From my point of view, this quote by itself states a decisive reason to avoid Kobo's inbuilt reader. I most definitely want the ability to switch off the inbuilt CSS and set my own styles, select between indented versus block paragraphs etc. I want this because a very common file format in my ebook collection is HTML - I save a lengthy talky webpage, load it onto the ereader and then read it. Often enough, some tinkering is needed for comfortable reading. The tinkering, to keep it simple, involves stripping all CSS written into the page and cleaning the HTML markup so that headings and titles are defined as headings and titles, paragraphs and blockquotes as paragraphs and blockquotes, etc, so that when I apply my own styles in the reading app in the ereader, everything makes visually perfect sense as it should. If the reading app cannot apply my preferred CSS, it's not a reading app worth the name. Same with epubs - some are beautifully formatted with the internal CSS and markup, let these be as they are, but others are atrocious and it's an instant improvement to switch their internal styles off.

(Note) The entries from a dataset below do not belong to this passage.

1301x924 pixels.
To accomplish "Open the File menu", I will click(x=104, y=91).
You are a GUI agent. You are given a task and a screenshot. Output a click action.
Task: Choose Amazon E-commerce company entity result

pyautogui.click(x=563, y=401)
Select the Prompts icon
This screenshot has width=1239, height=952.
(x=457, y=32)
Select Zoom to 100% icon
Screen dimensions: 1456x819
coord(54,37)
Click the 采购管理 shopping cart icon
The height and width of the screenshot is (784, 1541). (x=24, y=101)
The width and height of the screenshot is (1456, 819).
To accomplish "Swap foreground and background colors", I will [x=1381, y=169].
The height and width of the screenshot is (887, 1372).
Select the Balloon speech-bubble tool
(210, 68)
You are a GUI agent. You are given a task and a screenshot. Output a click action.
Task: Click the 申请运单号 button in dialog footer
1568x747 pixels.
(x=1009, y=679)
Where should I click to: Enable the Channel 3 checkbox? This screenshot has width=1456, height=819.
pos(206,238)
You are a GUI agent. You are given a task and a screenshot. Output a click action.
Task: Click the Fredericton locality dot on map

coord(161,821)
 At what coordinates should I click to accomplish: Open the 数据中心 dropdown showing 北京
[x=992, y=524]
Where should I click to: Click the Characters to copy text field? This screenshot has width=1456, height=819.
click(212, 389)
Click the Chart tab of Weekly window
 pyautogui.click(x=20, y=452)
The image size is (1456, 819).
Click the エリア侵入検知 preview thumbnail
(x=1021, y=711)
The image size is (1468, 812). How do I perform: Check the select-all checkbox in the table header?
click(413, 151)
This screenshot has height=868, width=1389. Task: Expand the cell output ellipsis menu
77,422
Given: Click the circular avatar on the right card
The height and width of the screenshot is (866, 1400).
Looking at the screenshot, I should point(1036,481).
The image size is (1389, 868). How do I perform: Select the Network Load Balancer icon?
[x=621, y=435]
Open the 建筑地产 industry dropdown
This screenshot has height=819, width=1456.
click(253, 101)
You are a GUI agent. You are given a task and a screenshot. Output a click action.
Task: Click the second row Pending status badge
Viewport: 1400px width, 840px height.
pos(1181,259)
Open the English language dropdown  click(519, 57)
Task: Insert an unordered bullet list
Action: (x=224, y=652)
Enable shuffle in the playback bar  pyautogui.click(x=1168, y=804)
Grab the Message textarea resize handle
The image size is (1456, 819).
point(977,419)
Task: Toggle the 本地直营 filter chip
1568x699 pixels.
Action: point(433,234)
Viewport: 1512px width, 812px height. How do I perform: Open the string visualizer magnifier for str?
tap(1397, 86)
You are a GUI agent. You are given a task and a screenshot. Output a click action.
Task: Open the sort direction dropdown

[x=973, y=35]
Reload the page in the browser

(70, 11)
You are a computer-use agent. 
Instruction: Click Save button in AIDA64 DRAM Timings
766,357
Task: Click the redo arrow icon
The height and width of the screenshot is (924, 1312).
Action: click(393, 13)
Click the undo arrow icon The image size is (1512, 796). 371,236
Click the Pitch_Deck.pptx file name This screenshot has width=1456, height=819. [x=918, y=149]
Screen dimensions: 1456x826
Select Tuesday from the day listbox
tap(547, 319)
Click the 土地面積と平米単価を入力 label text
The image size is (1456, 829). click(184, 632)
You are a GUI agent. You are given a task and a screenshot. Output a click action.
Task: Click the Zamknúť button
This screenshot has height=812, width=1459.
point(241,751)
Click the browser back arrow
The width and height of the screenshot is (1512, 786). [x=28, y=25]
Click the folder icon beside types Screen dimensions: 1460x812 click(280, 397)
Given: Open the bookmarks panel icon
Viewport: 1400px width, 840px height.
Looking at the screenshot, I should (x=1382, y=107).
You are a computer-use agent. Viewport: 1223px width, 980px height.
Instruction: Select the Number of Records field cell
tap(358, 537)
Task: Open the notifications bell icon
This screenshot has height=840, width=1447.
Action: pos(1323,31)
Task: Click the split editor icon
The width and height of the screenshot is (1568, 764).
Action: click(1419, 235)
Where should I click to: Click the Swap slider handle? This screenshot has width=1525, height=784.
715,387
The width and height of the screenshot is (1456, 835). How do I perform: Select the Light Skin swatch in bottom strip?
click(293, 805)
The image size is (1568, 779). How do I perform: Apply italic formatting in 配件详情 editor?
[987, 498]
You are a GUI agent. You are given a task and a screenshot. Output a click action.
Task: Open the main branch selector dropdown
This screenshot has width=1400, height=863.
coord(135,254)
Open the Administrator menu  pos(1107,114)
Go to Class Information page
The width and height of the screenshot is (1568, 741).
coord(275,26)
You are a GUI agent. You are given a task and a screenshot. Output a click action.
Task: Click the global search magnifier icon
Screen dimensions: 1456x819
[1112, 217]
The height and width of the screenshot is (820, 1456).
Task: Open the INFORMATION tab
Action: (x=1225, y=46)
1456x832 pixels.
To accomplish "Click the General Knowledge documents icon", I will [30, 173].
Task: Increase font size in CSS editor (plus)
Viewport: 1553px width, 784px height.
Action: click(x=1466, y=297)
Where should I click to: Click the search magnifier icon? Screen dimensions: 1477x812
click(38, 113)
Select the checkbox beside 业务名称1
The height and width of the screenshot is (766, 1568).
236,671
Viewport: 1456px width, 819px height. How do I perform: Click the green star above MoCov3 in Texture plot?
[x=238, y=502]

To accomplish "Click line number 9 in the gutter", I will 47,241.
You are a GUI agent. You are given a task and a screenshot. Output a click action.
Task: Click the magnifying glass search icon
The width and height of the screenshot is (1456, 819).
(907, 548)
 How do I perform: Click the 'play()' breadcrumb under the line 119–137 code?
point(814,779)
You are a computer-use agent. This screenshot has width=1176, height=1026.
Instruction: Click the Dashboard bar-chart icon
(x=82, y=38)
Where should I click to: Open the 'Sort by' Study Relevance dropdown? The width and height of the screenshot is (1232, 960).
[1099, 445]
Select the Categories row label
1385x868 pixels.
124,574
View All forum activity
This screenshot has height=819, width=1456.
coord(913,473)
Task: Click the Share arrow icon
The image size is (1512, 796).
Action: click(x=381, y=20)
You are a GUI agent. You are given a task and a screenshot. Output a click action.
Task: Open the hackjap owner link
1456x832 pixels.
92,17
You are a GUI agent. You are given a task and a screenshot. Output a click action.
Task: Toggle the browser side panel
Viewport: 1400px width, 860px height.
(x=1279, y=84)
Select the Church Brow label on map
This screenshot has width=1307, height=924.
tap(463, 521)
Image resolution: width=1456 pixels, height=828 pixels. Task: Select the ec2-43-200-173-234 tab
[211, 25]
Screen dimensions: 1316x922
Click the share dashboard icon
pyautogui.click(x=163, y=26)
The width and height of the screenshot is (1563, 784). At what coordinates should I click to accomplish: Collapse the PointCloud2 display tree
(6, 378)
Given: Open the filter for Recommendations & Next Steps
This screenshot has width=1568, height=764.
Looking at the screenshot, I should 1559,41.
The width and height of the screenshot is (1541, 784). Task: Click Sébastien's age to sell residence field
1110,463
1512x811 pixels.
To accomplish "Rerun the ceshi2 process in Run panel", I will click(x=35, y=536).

As to the ability to set margins in Kobo reading app, yes, the settings are there, which is good. But when I first mentioned "outrageously wide margins" I included the footer/statusbar in the concept and I mentioned it too. Those are outrageously wide indeed and configurable/removable only by patching, mentioned in passing by the reviewer, which is near-equivalent to installing another app.

By the way, I'm sure you know the reviewer and you cannot blame him for ignorance or bias. You can only blame him for his preferences, but it really is not blameworthy to have preferences.

Last edited by mobama; 02-12-2018 at 03:08 AM.